**EXERCISE PROMPT:**
From the first line to the last, set down the data exactly as given.

───── RECORDS TO USE

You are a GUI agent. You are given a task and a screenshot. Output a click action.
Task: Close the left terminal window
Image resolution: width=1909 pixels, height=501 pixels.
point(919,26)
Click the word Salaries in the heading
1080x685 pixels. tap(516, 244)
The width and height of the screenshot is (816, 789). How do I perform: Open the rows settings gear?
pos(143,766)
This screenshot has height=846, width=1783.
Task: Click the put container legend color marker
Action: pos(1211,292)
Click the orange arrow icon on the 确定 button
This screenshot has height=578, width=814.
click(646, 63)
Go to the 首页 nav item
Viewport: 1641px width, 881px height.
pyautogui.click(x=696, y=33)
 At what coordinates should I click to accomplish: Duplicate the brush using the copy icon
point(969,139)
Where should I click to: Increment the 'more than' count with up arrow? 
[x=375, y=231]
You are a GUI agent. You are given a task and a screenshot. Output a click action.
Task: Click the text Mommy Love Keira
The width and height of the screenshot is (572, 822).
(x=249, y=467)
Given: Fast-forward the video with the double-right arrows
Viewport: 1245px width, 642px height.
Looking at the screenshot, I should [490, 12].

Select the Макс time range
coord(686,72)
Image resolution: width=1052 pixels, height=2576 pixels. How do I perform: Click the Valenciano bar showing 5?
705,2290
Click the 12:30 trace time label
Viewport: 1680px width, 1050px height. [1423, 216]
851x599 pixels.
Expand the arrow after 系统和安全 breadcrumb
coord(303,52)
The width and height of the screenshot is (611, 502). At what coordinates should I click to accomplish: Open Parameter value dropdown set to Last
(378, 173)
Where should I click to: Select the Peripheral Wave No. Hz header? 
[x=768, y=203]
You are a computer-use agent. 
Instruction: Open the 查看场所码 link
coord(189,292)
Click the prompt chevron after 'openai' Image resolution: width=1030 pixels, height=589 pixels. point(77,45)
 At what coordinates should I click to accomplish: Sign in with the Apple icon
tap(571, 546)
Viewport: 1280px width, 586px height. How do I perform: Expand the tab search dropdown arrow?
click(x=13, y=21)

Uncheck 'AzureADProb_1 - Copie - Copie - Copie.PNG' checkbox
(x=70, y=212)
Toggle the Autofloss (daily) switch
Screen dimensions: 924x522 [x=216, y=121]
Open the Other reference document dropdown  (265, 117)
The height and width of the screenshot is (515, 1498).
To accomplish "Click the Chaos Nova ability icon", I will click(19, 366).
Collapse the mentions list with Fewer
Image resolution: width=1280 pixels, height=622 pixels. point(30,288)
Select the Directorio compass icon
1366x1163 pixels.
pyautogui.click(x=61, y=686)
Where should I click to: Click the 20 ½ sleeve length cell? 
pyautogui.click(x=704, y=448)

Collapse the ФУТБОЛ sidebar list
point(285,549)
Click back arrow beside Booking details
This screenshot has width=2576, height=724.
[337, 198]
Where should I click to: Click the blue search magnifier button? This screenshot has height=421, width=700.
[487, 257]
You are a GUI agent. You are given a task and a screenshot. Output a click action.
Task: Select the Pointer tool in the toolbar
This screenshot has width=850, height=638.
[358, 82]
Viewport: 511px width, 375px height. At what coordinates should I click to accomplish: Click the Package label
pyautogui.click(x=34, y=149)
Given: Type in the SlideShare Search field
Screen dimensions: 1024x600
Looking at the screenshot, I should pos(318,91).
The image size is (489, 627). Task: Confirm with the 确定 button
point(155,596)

──────────

**FINAL ANSWER:**
You are a GUI agent. You are given a task and a screenshot. Output a click action.
Task: Close the left terminal window
Image resolution: width=1909 pixels, height=501 pixels.
point(919,26)
Click the word Salaries in the heading
1080x685 pixels. tap(516, 244)
The width and height of the screenshot is (816, 789). How do I perform: Open the rows settings gear?
pos(143,766)
This screenshot has height=846, width=1783.
Task: Click the put container legend color marker
Action: pos(1211,292)
Click the orange arrow icon on the 确定 button
This screenshot has height=578, width=814.
click(646, 63)
Go to the 首页 nav item
Viewport: 1641px width, 881px height.
pyautogui.click(x=696, y=33)
 At what coordinates should I click to accomplish: Duplicate the brush using the copy icon
point(969,139)
Where should I click to: Increment the 'more than' count with up arrow? 
[x=375, y=231]
You are a GUI agent. You are given a task and a screenshot. Output a click action.
Task: Click the text Mommy Love Keira
The width and height of the screenshot is (572, 822).
(x=249, y=467)
Given: Fast-forward the video with the double-right arrows
Viewport: 1245px width, 642px height.
Looking at the screenshot, I should [490, 12].

Select the Макс time range
coord(686,72)
Image resolution: width=1052 pixels, height=2576 pixels. How do I perform: Click the Valenciano bar showing 5?
705,2290
Click the 12:30 trace time label
Viewport: 1680px width, 1050px height. [1423, 216]
851x599 pixels.
Expand the arrow after 系统和安全 breadcrumb
coord(303,52)
The width and height of the screenshot is (611, 502). At what coordinates should I click to accomplish: Open Parameter value dropdown set to Last
(378, 173)
Where should I click to: Select the Peripheral Wave No. Hz header? 
[x=768, y=203]
You are a computer-use agent. 
Instruction: Open the 查看场所码 link
coord(189,292)
Click the prompt chevron after 'openai' Image resolution: width=1030 pixels, height=589 pixels. point(77,45)
 At what coordinates should I click to accomplish: Sign in with the Apple icon
tap(571, 546)
Viewport: 1280px width, 586px height. How do I perform: Expand the tab search dropdown arrow?
click(x=13, y=21)

Uncheck 'AzureADProb_1 - Copie - Copie - Copie.PNG' checkbox
(x=70, y=212)
Toggle the Autofloss (daily) switch
Screen dimensions: 924x522 [x=216, y=121]
Open the Other reference document dropdown  (265, 117)
The height and width of the screenshot is (515, 1498).
To accomplish "Click the Chaos Nova ability icon", I will click(19, 366).
Collapse the mentions list with Fewer
Image resolution: width=1280 pixels, height=622 pixels. point(30,288)
Select the Directorio compass icon
1366x1163 pixels.
pyautogui.click(x=61, y=686)
Where should I click to: Click the 20 ½ sleeve length cell? 
pyautogui.click(x=704, y=448)

Collapse the ФУТБОЛ sidebar list
point(285,549)
Click back arrow beside Booking details
This screenshot has width=2576, height=724.
[337, 198]
Where should I click to: Click the blue search magnifier button? This screenshot has height=421, width=700.
[487, 257]
You are a GUI agent. You are given a task and a screenshot. Output a click action.
Task: Select the Pointer tool in the toolbar
This screenshot has width=850, height=638.
[358, 82]
Viewport: 511px width, 375px height. At what coordinates should I click to accomplish: Click the Package label
pyautogui.click(x=34, y=149)
Given: Type in the SlideShare Search field
Screen dimensions: 1024x600
Looking at the screenshot, I should pos(318,91).
The image size is (489, 627). Task: Confirm with the 确定 button
point(155,596)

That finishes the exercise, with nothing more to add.